Hence calculate the expectation value and uncertainty of the mutual potential energy of the electron and proton for a hydrogen atom in this state.

This is the Coulomb model, and that is the question. I just need to know if 'mutual potential energy' means the effective potential energy, or just the Coulomb potential energy.

Homework Equations

The Attempt at a Solution

I think probably it's just Coulomb...

 

[kuruman]

The word "Hence" suggests that there is more statement of the problem preceding what you posted which might be relevant to answering your question. Specifically what "this state" refers to. From the looks of it, however, I would agree that it's just the Coulomb potential energy.

 

[Erik 05]

The part before is "Calculate the expectation values of 1/r and 1/r^2 in the state described by ψ2,1,−1."

 

[ehild]

The part before is "Calculate the expectation values of 1/r and 1/r^2 in the state described by ψ2,1,−1."
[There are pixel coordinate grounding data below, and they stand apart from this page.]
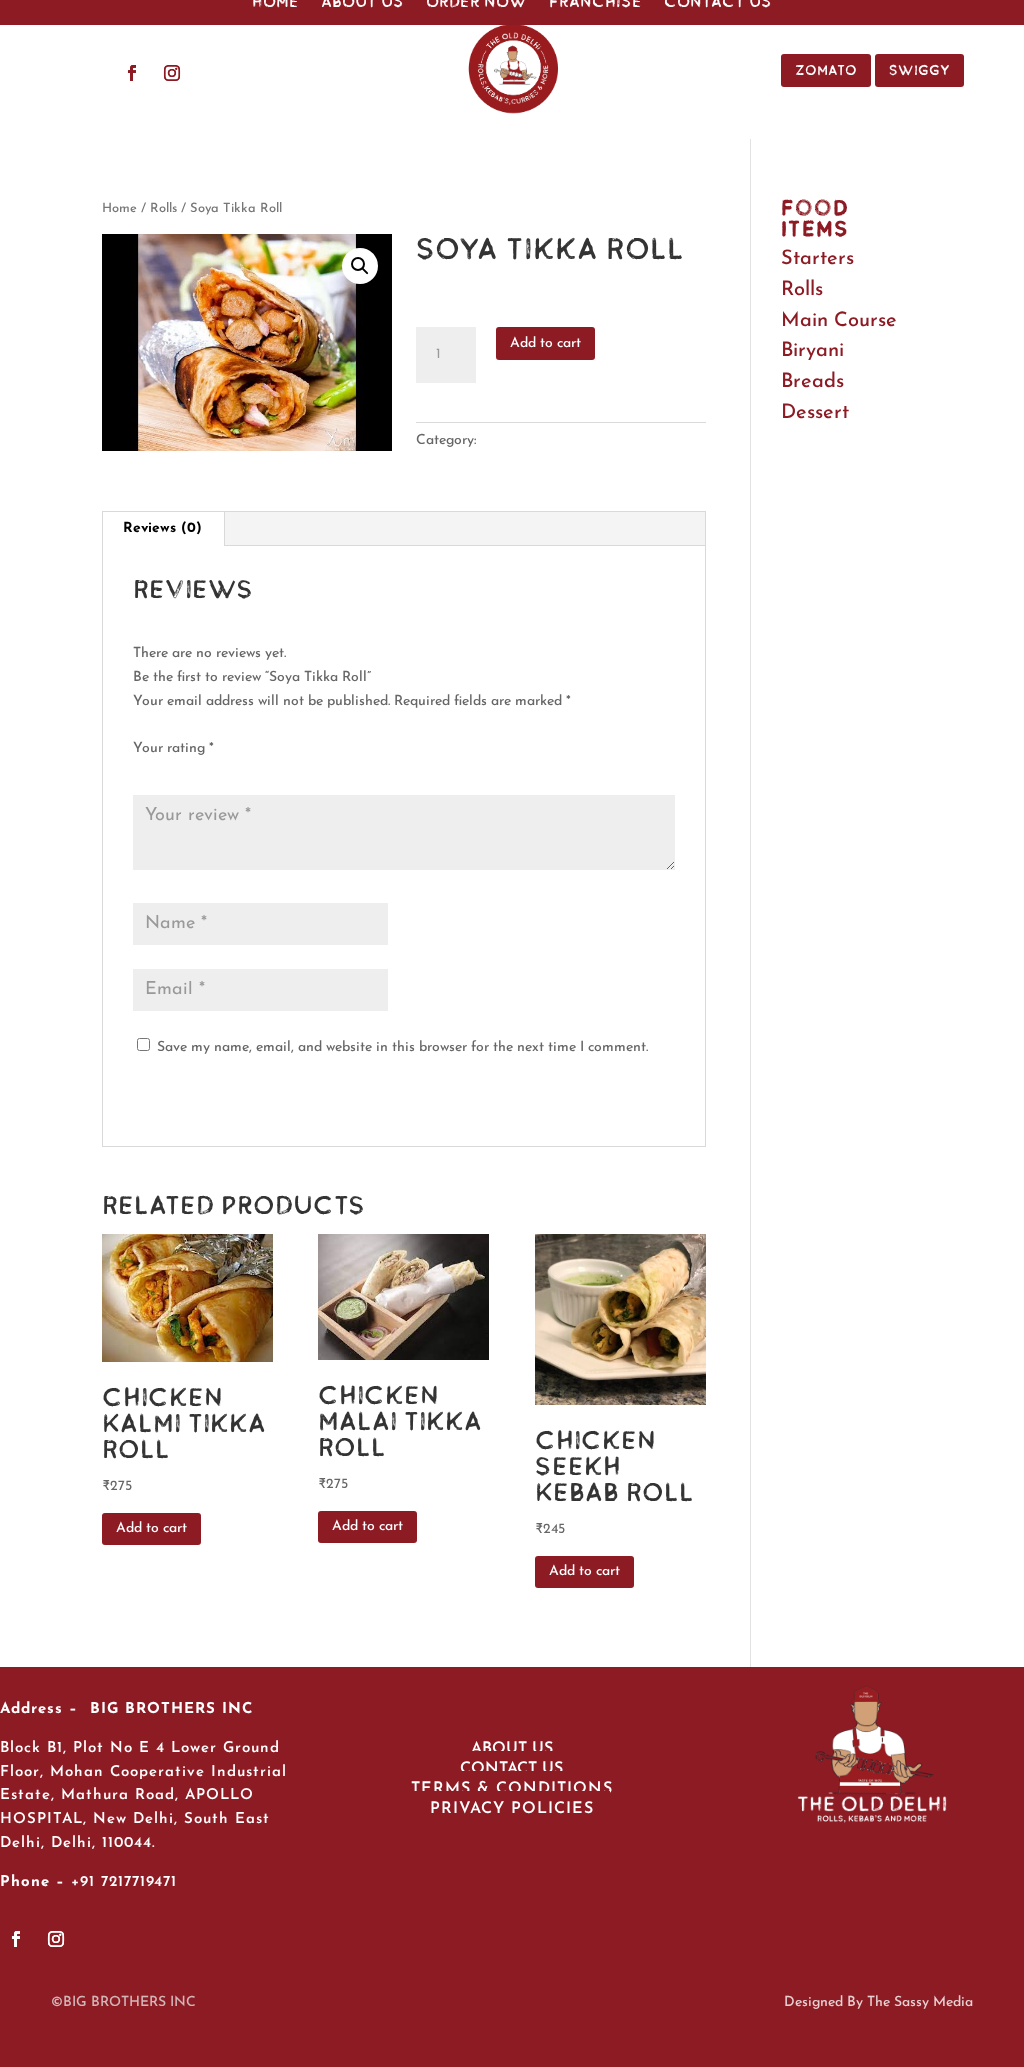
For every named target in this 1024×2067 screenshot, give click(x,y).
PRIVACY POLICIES (512, 1809)
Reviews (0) (162, 528)
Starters (817, 259)
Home (119, 208)
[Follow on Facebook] (132, 73)
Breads (812, 382)
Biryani (812, 351)
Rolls (163, 208)
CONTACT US (511, 1769)
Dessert (815, 413)
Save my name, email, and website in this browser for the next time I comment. (402, 1047)
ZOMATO (826, 70)
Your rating (173, 748)
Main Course (839, 321)
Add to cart (545, 343)
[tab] (163, 529)
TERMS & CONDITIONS (512, 1789)
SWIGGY (919, 70)
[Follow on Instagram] (172, 73)
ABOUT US (512, 1749)
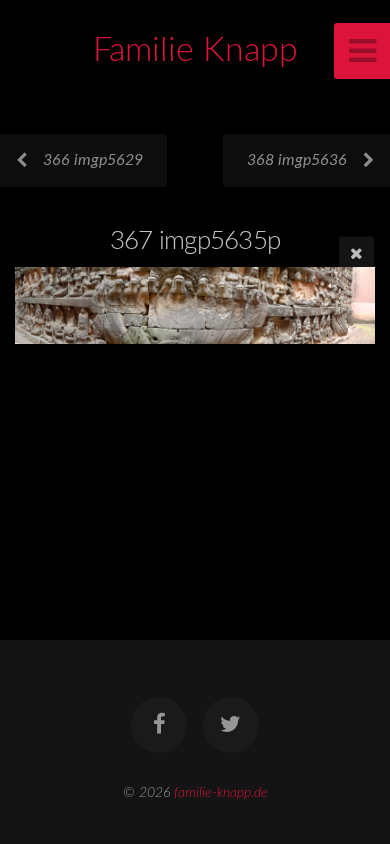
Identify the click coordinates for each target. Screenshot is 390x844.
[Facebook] (159, 725)
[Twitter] (231, 725)
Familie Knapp (195, 51)
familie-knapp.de (221, 792)
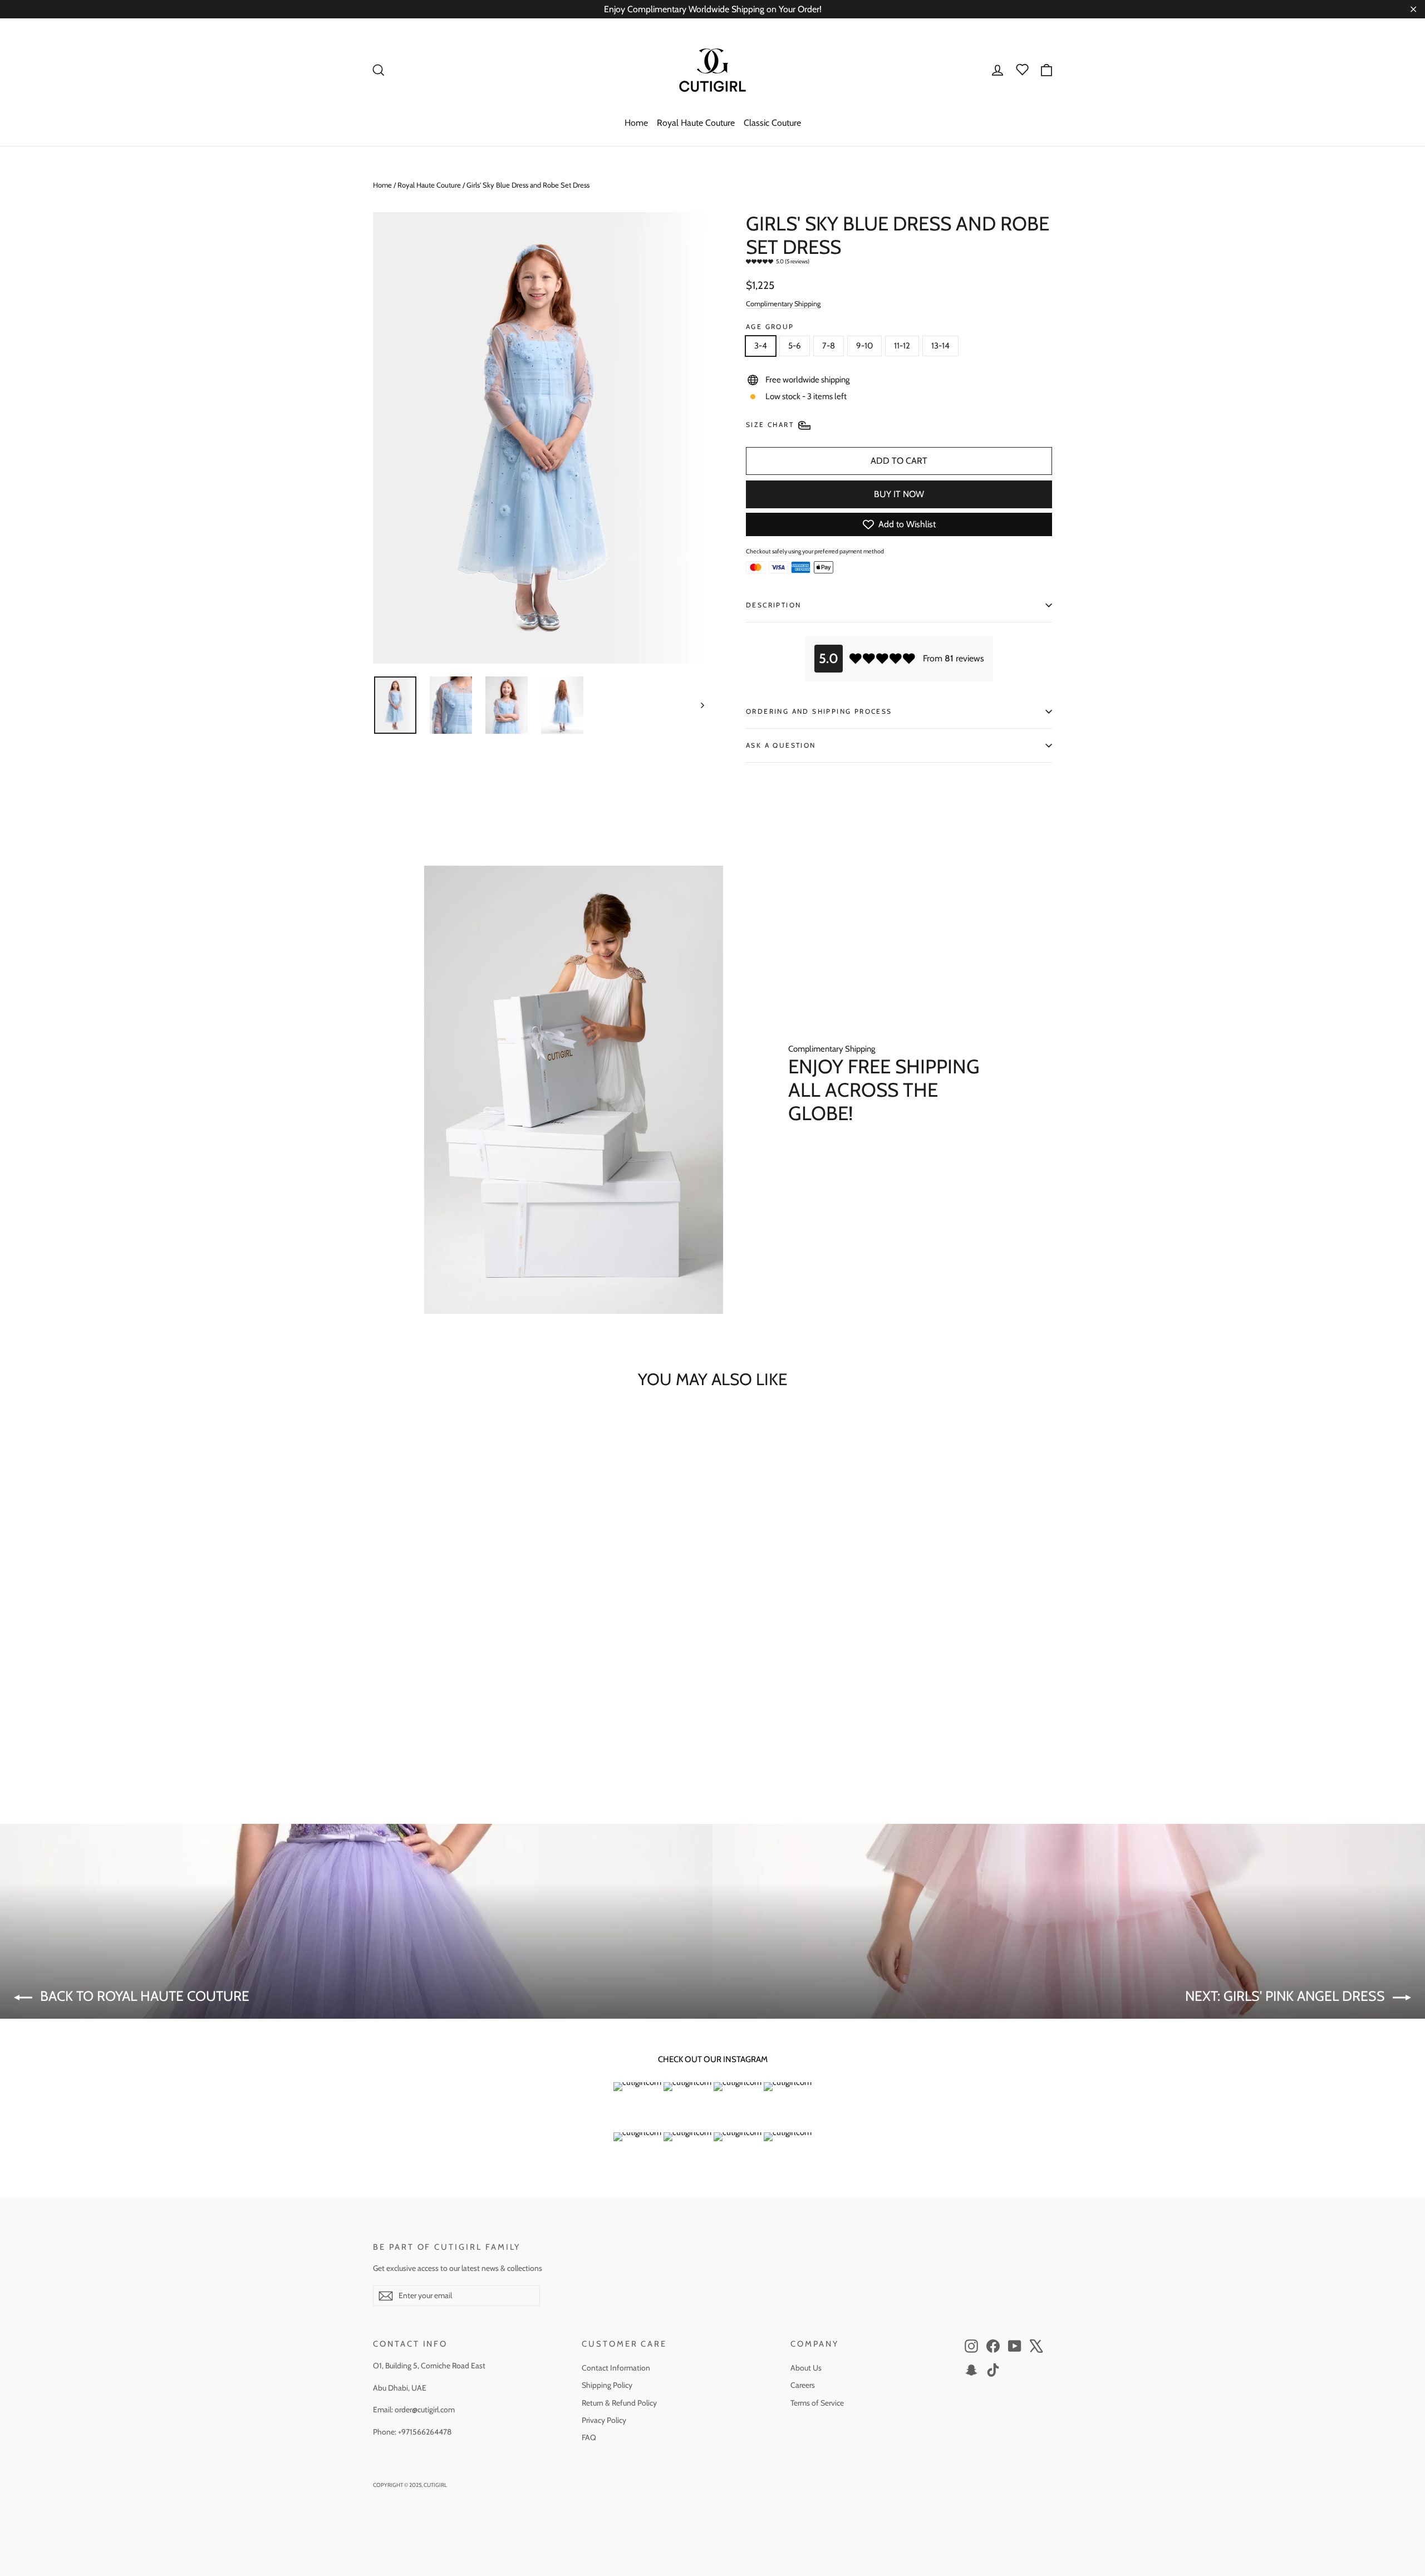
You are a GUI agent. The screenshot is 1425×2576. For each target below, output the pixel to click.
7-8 (828, 346)
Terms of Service (817, 2402)
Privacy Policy (604, 2420)
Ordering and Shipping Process (819, 711)
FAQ (589, 2437)
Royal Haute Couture (696, 122)
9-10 (864, 346)
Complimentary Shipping (783, 304)
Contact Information (616, 2367)
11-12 (902, 346)
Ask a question (781, 745)
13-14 (940, 346)
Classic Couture (772, 122)
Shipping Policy (607, 2385)
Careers (802, 2385)
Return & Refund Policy (619, 2402)
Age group (770, 327)
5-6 (794, 346)
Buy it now (899, 494)
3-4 (760, 346)
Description (773, 605)
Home (636, 122)
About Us (806, 2367)
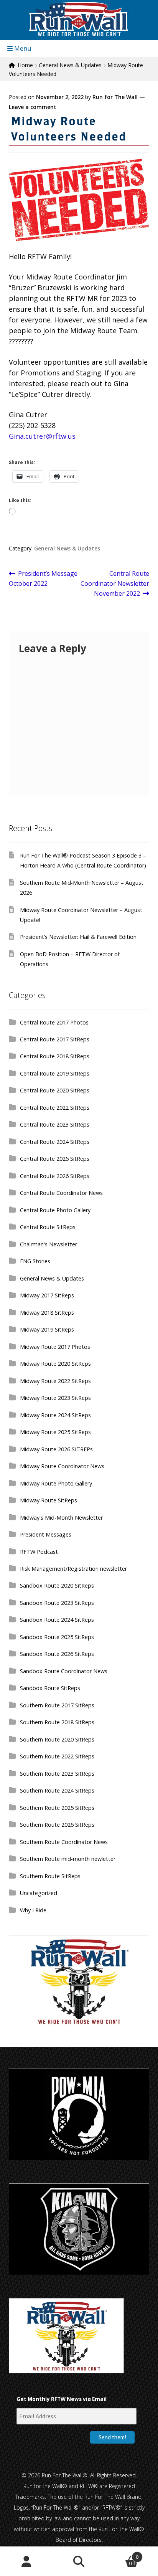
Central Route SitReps (48, 1227)
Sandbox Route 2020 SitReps (57, 1585)
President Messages (45, 1534)
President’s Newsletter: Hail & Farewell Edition (78, 936)
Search (79, 2561)
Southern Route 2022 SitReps (57, 1756)
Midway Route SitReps (48, 1500)
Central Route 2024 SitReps (54, 1141)
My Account (26, 2561)
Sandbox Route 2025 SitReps (57, 1637)
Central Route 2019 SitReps (54, 1073)
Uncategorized (38, 1893)
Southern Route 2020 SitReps (57, 1739)
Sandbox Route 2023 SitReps (57, 1602)
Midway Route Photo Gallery (56, 1483)
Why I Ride (33, 1910)
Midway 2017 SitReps (47, 1295)
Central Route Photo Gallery (55, 1210)
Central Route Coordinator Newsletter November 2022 (115, 583)
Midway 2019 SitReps (47, 1329)
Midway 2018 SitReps (47, 1312)
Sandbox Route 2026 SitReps (57, 1653)
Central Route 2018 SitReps (54, 1056)
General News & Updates (70, 65)
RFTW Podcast (39, 1551)
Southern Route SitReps (50, 1876)
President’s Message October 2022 (43, 578)
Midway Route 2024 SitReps (55, 1415)
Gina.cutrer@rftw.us (42, 436)
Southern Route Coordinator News (64, 1842)
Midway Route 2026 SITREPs (56, 1449)
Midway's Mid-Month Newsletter (61, 1517)
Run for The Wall (115, 97)
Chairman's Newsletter (48, 1244)
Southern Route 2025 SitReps (57, 1807)
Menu (22, 48)
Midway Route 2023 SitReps (55, 1397)
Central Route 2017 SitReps (54, 1039)
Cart (122, 2554)
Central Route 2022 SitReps (54, 1107)
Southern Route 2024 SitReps (57, 1790)
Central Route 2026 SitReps (54, 1176)
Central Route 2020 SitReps (54, 1090)
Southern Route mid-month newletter (67, 1858)
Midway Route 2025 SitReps (55, 1432)
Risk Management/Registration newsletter (73, 1568)
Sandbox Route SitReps (50, 1688)
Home (25, 65)
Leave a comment (32, 107)
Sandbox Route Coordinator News (63, 1671)
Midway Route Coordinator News (62, 1466)
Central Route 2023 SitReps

And what is the mutual potential energy function of a proton and an electron?

 

[Erik 05]

Coulomb, probably. What is throwing me is that the effective potential energy also includes a term for the angular momentum, but I would have thought the angular momentum energy was a part of kinetic energy.

 

[kuruman]

Coulomb, probably. What is throwing me is that the effective potential energy also includes a term for the angular momentum, but I would have thought the angular momentum energy was a part of kinetic energy.

Classically, the rotational part of kinetic energy is $K_{rot}=\frac{1}{2}mr^2 \dot{\phi}^2$. Because angular momentum is conserved in a central potential, $L=mr^2 \dot{\phi}=const.~$This allows rewriting $K_{rot.}=\frac{L^2}{2mr^2}$. It looks like a potential, but it isn't.

Quantum mechanically, the potential term in the Hamiltonian is $V(r)=-\frac{e^2}{4\pi \epsilon_0 r}$. You put that in the time independent Schrodinger equation, turn the crank to separate variables, and out comes a term with $\frac{L(L+1)}{2mr^2}$ in the radial part of the equation. Still not a potential; you have already taken the potential into account as $V(r)$.

 

[Erik 05]

Ok, that's clear, thanks.